* _What you have to do_
List, from the lines below, each one with "value" in it.

================

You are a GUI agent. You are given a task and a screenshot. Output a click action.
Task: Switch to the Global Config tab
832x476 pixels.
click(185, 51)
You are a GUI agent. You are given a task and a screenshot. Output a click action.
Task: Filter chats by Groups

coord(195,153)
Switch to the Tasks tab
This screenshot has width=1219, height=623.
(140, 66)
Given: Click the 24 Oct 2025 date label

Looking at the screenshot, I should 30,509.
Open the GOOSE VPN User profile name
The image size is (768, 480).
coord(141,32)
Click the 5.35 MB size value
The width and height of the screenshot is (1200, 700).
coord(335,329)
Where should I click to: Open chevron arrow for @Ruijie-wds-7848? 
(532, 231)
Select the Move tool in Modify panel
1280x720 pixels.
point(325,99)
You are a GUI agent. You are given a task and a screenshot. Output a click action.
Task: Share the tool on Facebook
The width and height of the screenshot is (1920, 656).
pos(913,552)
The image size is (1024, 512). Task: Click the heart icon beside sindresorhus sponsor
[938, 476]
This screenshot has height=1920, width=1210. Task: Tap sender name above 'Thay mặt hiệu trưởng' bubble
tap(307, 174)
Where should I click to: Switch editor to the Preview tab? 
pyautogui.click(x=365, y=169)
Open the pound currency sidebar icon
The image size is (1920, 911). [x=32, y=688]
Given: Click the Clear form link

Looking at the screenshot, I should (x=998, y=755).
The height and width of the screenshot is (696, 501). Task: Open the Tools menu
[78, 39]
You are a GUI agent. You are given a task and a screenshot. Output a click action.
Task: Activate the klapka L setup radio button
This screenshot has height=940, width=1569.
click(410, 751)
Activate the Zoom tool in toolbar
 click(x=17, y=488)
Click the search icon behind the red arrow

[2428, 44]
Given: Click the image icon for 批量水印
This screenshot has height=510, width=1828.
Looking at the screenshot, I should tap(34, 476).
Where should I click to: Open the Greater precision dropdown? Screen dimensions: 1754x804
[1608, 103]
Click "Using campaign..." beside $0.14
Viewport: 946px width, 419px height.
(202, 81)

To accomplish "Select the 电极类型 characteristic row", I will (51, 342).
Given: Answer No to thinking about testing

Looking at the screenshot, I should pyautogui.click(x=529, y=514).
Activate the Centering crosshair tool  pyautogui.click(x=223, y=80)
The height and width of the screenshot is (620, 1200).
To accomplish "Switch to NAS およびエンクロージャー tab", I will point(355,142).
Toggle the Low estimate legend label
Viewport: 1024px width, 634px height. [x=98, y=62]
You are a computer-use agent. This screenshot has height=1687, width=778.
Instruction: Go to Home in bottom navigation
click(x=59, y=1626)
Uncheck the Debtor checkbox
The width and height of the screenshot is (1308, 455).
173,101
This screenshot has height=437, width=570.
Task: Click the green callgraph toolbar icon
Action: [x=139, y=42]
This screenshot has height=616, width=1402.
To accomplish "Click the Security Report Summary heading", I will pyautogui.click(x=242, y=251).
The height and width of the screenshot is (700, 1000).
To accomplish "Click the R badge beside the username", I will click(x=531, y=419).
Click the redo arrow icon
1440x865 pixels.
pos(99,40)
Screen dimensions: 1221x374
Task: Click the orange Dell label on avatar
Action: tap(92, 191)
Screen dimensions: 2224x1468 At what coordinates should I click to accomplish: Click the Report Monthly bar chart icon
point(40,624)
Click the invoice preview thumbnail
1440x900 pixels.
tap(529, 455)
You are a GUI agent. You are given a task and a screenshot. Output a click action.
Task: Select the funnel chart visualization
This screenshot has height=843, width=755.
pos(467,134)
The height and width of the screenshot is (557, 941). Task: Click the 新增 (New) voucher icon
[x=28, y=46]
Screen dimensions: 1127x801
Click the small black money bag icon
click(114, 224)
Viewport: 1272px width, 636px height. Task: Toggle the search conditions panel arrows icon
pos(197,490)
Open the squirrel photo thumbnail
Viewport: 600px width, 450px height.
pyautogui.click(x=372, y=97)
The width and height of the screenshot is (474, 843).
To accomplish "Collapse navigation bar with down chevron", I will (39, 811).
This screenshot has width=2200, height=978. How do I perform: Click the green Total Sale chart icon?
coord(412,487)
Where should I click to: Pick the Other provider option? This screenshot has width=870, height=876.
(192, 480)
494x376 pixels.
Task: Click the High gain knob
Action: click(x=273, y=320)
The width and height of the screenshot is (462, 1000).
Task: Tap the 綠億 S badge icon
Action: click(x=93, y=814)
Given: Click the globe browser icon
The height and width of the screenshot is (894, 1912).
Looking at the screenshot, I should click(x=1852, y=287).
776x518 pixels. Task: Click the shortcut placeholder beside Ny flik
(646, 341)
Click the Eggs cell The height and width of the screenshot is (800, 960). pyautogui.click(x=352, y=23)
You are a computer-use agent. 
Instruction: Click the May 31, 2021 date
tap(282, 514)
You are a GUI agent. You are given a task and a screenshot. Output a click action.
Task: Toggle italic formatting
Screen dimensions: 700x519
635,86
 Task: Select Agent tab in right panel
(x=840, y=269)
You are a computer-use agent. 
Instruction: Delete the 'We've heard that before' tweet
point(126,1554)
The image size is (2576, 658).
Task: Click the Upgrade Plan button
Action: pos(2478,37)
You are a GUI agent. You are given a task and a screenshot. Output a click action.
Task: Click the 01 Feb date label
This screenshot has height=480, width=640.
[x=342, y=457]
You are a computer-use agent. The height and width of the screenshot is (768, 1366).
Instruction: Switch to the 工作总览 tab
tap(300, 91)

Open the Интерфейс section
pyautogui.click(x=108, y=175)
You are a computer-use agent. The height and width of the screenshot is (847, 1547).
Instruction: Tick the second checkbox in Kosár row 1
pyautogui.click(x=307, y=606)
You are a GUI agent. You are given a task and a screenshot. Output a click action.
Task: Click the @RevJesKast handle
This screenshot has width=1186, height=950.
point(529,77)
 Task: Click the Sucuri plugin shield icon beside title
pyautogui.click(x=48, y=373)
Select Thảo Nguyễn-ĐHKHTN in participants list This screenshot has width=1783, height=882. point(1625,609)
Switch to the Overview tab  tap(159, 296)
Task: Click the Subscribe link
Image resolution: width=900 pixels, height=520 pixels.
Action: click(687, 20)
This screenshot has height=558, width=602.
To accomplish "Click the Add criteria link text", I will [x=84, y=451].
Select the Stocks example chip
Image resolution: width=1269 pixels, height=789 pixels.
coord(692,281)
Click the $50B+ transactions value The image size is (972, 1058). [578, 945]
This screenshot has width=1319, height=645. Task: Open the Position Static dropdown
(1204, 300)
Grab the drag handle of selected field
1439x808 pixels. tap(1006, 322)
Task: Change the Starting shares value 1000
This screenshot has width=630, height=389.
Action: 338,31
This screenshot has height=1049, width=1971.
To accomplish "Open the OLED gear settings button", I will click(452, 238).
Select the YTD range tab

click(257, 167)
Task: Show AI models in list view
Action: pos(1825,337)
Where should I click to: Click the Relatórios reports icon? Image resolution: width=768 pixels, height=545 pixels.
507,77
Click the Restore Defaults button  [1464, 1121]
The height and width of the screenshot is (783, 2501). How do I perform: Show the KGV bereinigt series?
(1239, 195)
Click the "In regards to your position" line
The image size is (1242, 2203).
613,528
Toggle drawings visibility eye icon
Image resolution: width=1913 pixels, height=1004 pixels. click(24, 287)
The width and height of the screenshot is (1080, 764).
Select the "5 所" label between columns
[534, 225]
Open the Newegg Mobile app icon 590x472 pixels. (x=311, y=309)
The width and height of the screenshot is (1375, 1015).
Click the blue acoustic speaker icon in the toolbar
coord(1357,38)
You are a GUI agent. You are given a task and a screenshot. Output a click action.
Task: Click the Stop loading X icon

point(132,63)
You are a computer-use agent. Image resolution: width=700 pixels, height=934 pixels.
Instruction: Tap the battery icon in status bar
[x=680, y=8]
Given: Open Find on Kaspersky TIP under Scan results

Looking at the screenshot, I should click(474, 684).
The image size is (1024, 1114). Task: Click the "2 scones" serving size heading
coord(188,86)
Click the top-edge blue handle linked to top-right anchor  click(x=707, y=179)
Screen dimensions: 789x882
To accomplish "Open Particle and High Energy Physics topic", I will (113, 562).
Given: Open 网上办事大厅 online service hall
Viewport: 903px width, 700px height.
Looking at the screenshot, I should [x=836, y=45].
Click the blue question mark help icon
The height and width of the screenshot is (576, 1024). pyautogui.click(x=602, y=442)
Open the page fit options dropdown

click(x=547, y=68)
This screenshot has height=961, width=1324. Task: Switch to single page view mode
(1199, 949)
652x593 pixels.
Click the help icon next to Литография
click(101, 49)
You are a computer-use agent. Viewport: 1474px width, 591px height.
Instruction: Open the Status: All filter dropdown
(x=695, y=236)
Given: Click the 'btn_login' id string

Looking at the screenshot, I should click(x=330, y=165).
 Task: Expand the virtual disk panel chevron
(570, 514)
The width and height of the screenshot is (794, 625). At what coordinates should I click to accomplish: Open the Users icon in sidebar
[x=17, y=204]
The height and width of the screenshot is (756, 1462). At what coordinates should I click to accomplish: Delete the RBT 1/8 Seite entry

================

* _Written reply_
Click the 5.35 MB size value
Click the $50B+ transactions value The image size is (972, 1058). [578, 945]
Task: Change the Starting shares value 1000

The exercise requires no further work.